Yesterday’s late evening concert at HCMF, given by Ensemble Mosaik in Bates Mill, presented the first UK performance of Enno Poppe‘s Rundfunk. There are ways in which the piece is remarkable, and ways in which it isn’t. What certainly is remarkable – and the more i’ve thought about this the more remarkable it seems – is that it took Poppe three years to compose. With a duration of 60 minutes, composed for nine performers not so much playing their keyboards as triggering events from them, Poppe’s inspiration was to take the sounds from a collection of vintage synthesisers and use these as the basis – or, to use Poppe’s word, the “atoms” – for the piece. Importantly, Poppe hasn’t chosen to use the original instruments, instead harnessing their sounds with modern technology to obviate the limitations of their dated technology (such as monophony) and to open up possibilities with different tuning systems. The considerable length of time it took Poppe to compose the work was apparently due to the enormous range of options now available to him, having brought these sounds into the 21st century.

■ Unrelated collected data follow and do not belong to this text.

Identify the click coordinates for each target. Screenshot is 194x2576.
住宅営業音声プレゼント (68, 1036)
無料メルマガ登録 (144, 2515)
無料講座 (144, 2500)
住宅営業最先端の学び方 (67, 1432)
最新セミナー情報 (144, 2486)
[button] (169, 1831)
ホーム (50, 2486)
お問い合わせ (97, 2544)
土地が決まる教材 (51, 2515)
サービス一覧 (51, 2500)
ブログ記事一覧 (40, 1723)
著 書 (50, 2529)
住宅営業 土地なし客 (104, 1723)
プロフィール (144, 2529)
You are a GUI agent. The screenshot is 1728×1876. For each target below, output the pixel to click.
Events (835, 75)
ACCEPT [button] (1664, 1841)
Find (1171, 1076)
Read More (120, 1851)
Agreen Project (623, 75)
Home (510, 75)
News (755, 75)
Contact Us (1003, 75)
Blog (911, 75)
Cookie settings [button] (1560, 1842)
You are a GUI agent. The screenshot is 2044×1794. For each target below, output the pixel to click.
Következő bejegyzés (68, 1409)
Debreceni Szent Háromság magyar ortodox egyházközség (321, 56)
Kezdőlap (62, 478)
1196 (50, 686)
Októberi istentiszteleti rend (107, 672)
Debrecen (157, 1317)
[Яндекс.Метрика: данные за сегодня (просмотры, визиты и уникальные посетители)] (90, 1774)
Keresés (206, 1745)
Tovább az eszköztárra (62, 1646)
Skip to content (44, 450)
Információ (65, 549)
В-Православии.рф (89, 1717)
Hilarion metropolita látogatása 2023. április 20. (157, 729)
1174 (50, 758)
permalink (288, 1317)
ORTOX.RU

Without wishing to sound reductionist, on the strength of what the piece actually sounded like, those three years seem like an indulgence. Rundfunk was hardly dull – no piece can be that dull when being performed by nine people sporting bright orange shirts – but it was, for the most part, spectacularly ordinary. Poppe structures the work as a series of episodes with discrete behavioural, timbral or textural characteristics. Taken on their own terms, while not particularly ground-breaking or sonically original, many of these episodes were pretty engaging. The first comprised a growing collection of pointillist motes of pitch, hard to tell whether the music was hesitant – the players seemingly learning how to use their instruments – or just being a bit of a tease. Later episodes set up swathes of overlapping chords, sometimes punchy, resembling a collection of jaunty car horns, and sometimes surly, forming a dense tapestry of buzzing growls. More interesting were the episodes where noticeable transformation took place, such as one where organ chords (akin to a Hammond organ) slowly lost their pitch focus and turned into a wall of intense, vibrating noise. The piece also included an extended, slow-moving soundscape that felt significantly more substantial, and an irresistible sequence manifesting the spirit of Atari’s Space Invaders.
Considered individually like this, these episodes were to varying degrees fun, bland, amusing and arresting, but the extent to which they comprised a convincing overall structure is far less certain. It’s perhaps best not to regard Rundfunk as a single, large-scale entity but instead as a kind of overblown suite, an indulgent, experimental hodge-podge that, at its best, stumbles upon something striking and memorable.
But the most compelling thing i heard yesterday was a world away from technological tomfoolery, at the morning recital given in St Paul’s Hall by violinists Duo Gelland. They played two pieces, opening with Book 1 of James Dillon‘s Traumwerk. Here, too, was music presented as self-contained episodes, its short movements (akin to studies) bringing to mind the distinct characterisations of a Baroque suite, featuring by turns quicksilver and pensive material. The most engrossing thing about the piece is the way Dillon utilises the duo such that they appear to be performing two different attempts to articulate the same thing simultaneously, reinforced by Cecilia and Martin Gelland sharing a music stand. On the one hand, due to the fleeting, ephemeral nature of much of the material its details are neither memorable nor, for the most part, particularly beautiful (in contrast to so much of Dillon’s output). Yet its later passages were surprisingly moving, and throughout the work there was something uncannily mesmerising about it: i felt like the snake to Duo Gelland’s charmer, inexorably drawn into Traumwerk‘s soundworld, unable to resist but without knowing why.
Yet more immersive, though, was the other work in the programme, a e r i by Hans-Joachim Hespos, receiving its UK première. Now Duo Gelland faced each other from opposite sides of the hall; following the intimacy of Traumwerk, one wondered if we were about to experience something a whole lot more confrontational. Yes and no. Emerging from extremely light glimpses of possible sound, it took some time to get the measure of the piece. He on the left: anxious, jittery, demonstrative yet restrained; she on the right: measured, distant yet watchful. Some kind of duet was forming, though its music could hardly have been more taut. He began to move across the space, towards her, away from her, towards us, moving up the steps of the hall as if to obtain a better vantage point, then back towards her with more assertive purpose, and things started to become passionate. And then the penny dropped: the material was a language, the two were communicating with each other, and the duo’s subsequent strange physical contortions, spasms, postures and gesticulations made the most perfect, sublime sense as an elaborate, avant-garde mating ritual that ended with, if not consummation, then at least unity. Beautiful.